Apologies for the derail, but if you're northern liberals and artsy types considering North Carolina, have you thought about the Asheville area?
posted by slkinsey at 1:07 PM on January 1, 2017 [2 favorites]


Response by poster: Thought about it, slkinsey, but this previous post kind of put me off of it.
posted by Guy_Inamonkeysuit at 1:23 PM on January 1, 2017


I live in Greensboro and adore it (http://ask.metafilter.com/255669/Tell-me-about-North-Carolina#3714988). Good health care in the Moses Cone system. We were also really happy with Hospice of Alamance County when my mom was there and I had a good counseling experience with Hospice of Guilford (morbid but relevant). I'm happy to expound at more length when I'm home tomorrow on a real computer.
posted by joycehealy at 1:28 PM on January 1, 2017 [2 favorites]


Maybe this will help. I'm the guy who wrote (under a different name) that previous post and we ignored it and moved to Asheville anyway. I'm very glad we did. Like you, I'm a semiretired freelance writer, a northern liberal who happened to live in Florida most of the time but worked mostly for national magazines in NY. I know at least two others who exactly fit that description. I've been here three years and will probably stay. You can memail me for details if you like. I wish you luck. Visit the city for a few days, ideally a week or so, and check it out.
posted by Skipjack at 1:36 PM on January 1, 2017 [3 favorites]


Oh, and by the way, I tried Wilmington a few years before moving here and only lasted two years there. I didn't like it much either and I'm usually a coastal, not mountain, guy. Go figure.

#### DATA BLOCK:

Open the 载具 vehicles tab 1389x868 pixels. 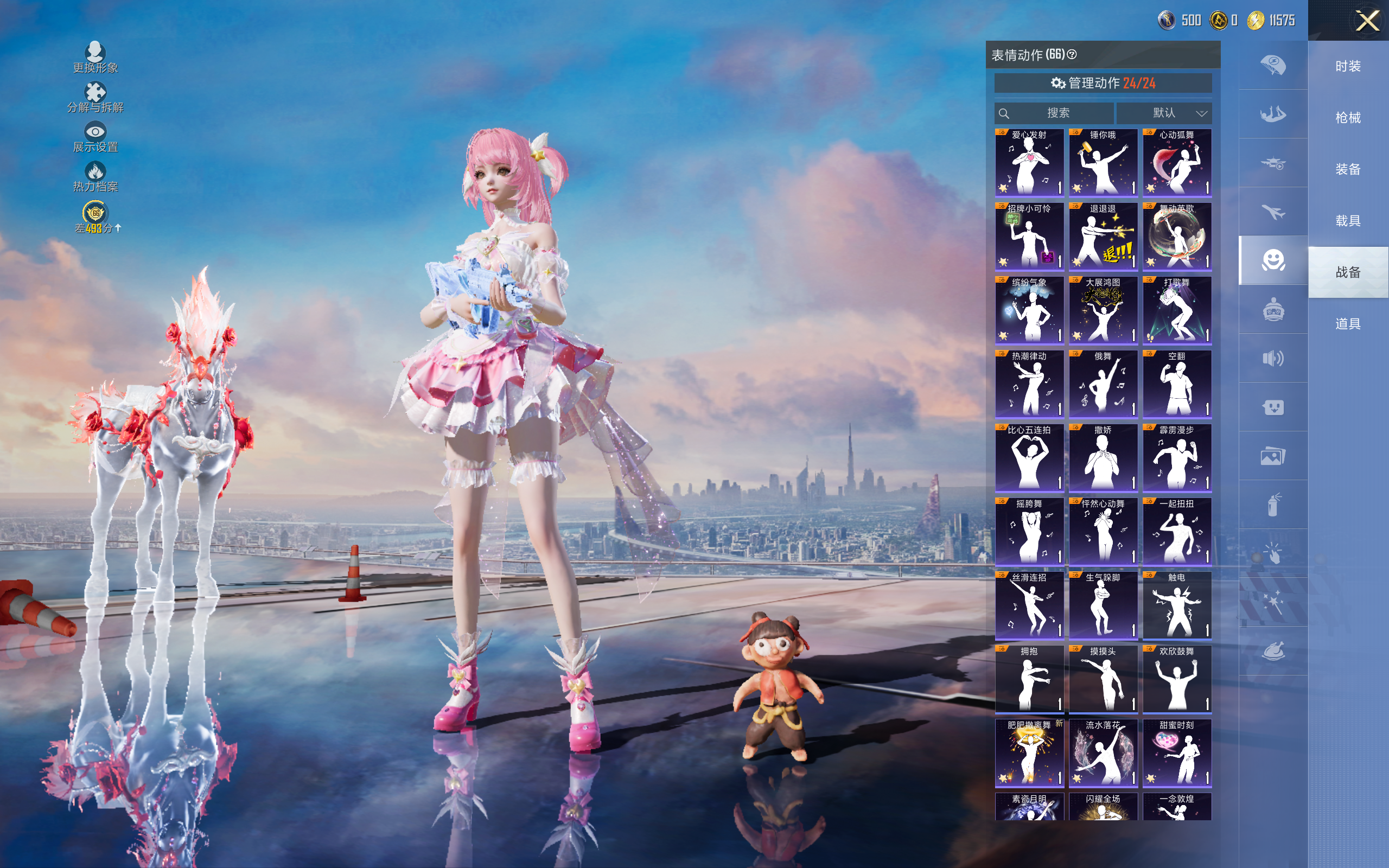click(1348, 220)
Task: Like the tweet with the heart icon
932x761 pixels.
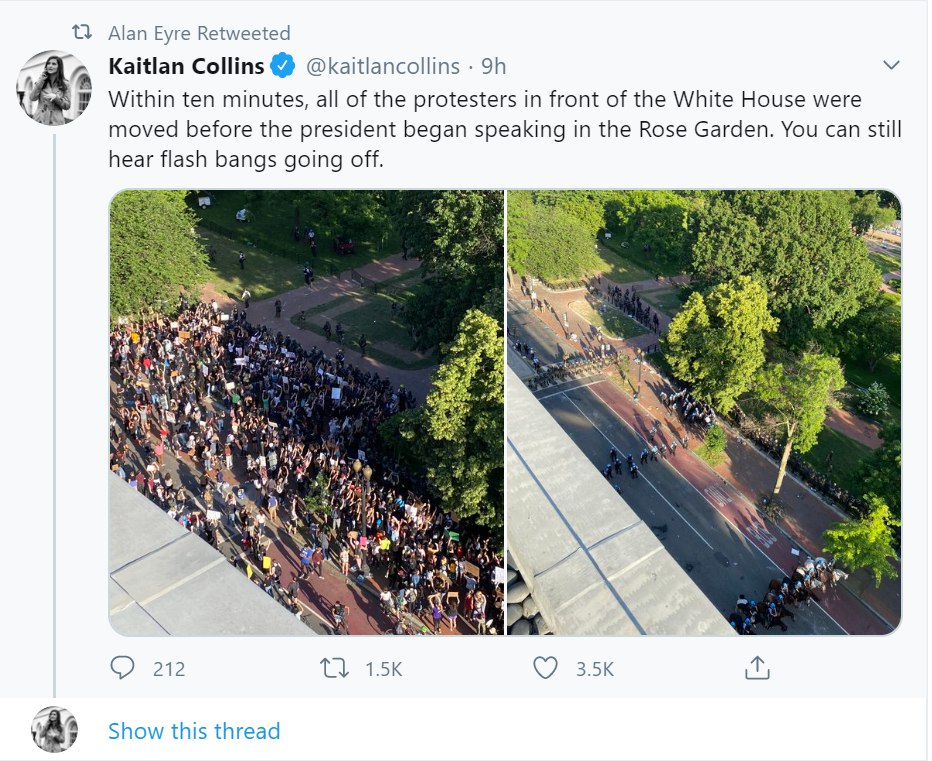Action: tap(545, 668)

#### INSTRUCTIONS:
(1) Reproduce the North Carolina thread between "posted by slkinsey" and "me off of it.", inclusive.
(2) Take the thread about relocating to North Carolina further, starting right after its final sentence.

#### ANSWER LIST:
(1)
posted by slkinsey at 1:07 PM on January 1, 2017 [2 favorites]


Response by poster: Thought about it, slkinsey, but this previous post kind of put me off of it.

(2)
posted by Skipjack at 1:37 PM on January 1, 2017 [1 favorite]


Response by poster: joycehealey -- yes, tell me more!
posted by Guy_Inamonkeysuit at 1:55 PM on January 1, 2017


Response by poster: Thanks, Skipjack -- we'll be in touch. FWIW I grew up on the beach and love it, but it's not for everyone. My wife can't take the humidity. I said, "It's North Carolina, hon!" :-)
posted by Guy_Inamonkeysuit at 1:56 PM on January 1, 2017


UNC Greensboro offers an MFA in writing presumably with related events.
posted by brujita at 2:17 PM on January 1, 2017


I have very liberal friends who live in downtown Greensboro and love it. Their neighbourhood is really walkable and friendly with easy access to restaurants downtown. They are always posting about various interesting events, seems like there's lots to do and it's a nice size for a mix of friendly and heaps of resources.
posted by kitten magic at 2:36 PM on January 1, 2017 [2 favorites]


Have y'all looked at Durham, NC? Less sprawl, more liberal, roughly equivalent affordability.
posted by little mouth at 3:20 PM on January 1, 2017 [5 favorites]


Two things strike me as a mismatch for you guys and NC:

1. Summers here are godawfully hot and humid. Like relentlessly for weeks from June through September.

2. It's possible I've got blinders as a liberal NC native, but if politics is important to you, you won't find a helluva lot of liberal brethren here - unless you stay within the confines of a liberal city. Like Durham/Chapel Hill or very close to a major large university.

While it is true that there are pockets of blue that are great company, just be forewarned that the blue islands here are just that - islands. Once you go 5 or 10 miles outside of them it is as red as it gets. -my $0.02.
posted by yoga at 4:23 PM on January 1, 2017 [1 favorite]


Guilford County definitely voted for Clinton- and almost every state in the union is blue islands and red rural areas.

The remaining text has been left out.